Ethiopian authorities have detained more than 70 drivers working with the United Nations, an internal U.N. email seen by Reuters said, amid reports of widespread arrests of ethnic Tigrayans.
The ethnicity of the drivers was not clear. On Tuesday, a U.N. spokesperson said at least 16 U.N. staff and dependents had been detained in the Ethiopian capital Addis Ababa.

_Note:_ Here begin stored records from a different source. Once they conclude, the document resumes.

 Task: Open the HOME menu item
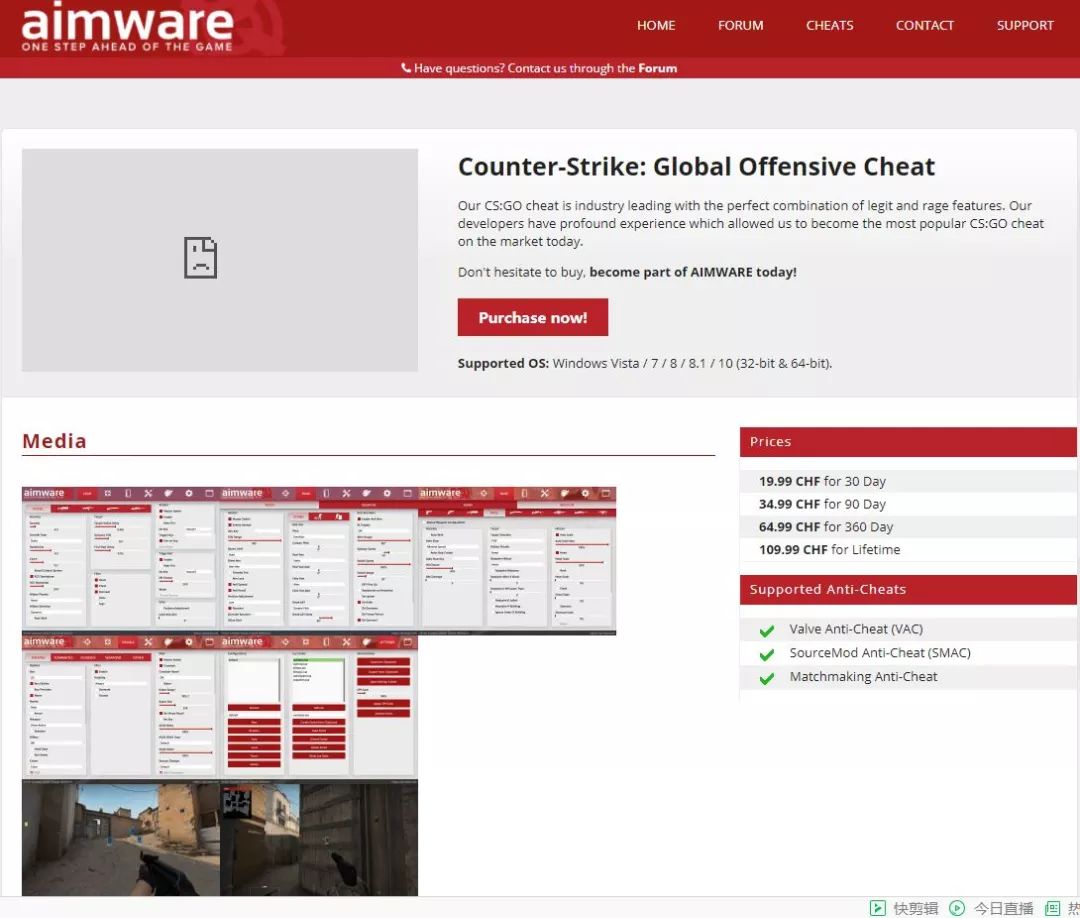pos(656,25)
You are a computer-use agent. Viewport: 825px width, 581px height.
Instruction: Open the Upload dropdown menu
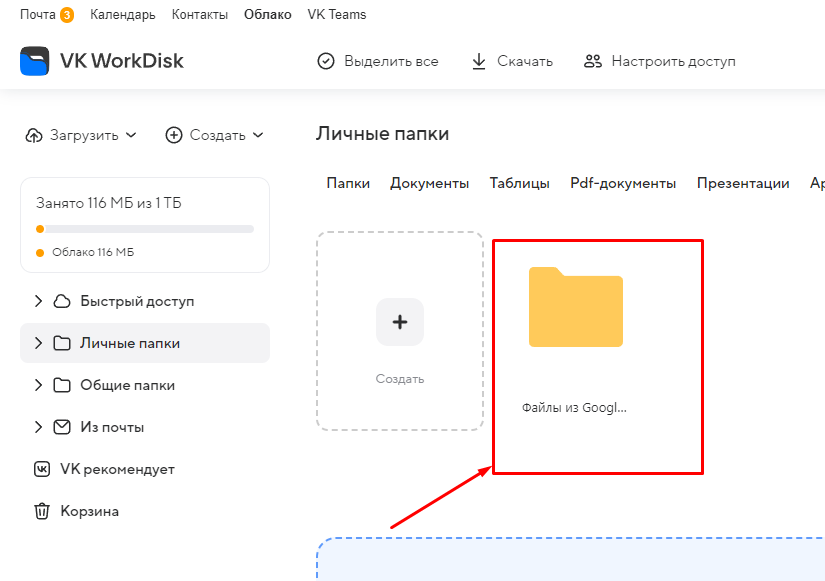(x=82, y=135)
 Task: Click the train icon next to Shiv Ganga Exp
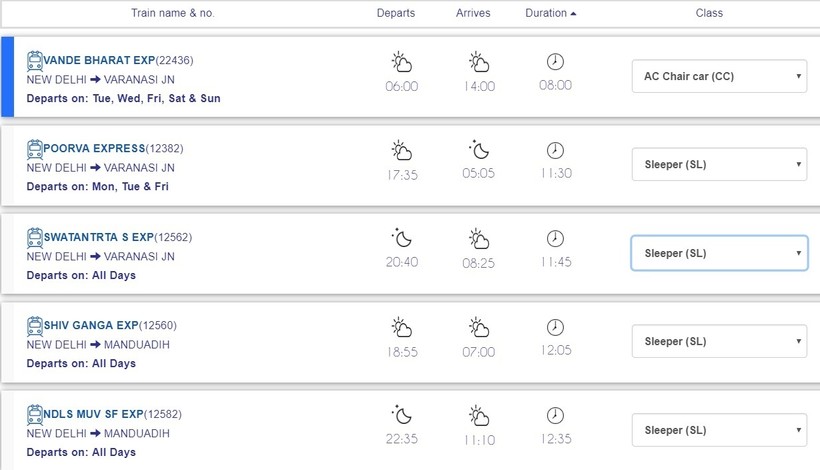pyautogui.click(x=35, y=325)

The detained drivers were in addition to those detained staff, the email said.
“We confirm that 72 outsourced drivers contracted by WFP (World Food Programme) have been detained in Semera,” a U.N. spokeswoman told Reuters, referring to the capital city of the northeastern region of Afar.
“We are liaising with the Government of Ethiopia to understand the reasons behind their detention.”

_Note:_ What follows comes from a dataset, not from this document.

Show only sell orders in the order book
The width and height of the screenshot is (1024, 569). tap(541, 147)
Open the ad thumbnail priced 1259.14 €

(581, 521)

Government spokesperson Legesse Tulu and foreign affairs ministry spokesperson Dina Mufti did not immediately respond to a request for comment on the detention of the drivers.
On Tuesday, when asked about the arrest of U.N. contractors such as drivers, a U.N spokesman in New York said it was investigating.
The head of the state-appointed Ethiopian Human Rights Commission said on Tuesday they had received hundreds of reports of Tigrayans being arrested in the capital.
Police have denied making ethnically motivated arrests, saying they are only targeting supporters of the rebellious Tigrayan forces fighting the central government.
War broke out last year between the federal government and the Tigray People’s Liberation Front (TPLF), who used to dominate the ruling coalition in the country.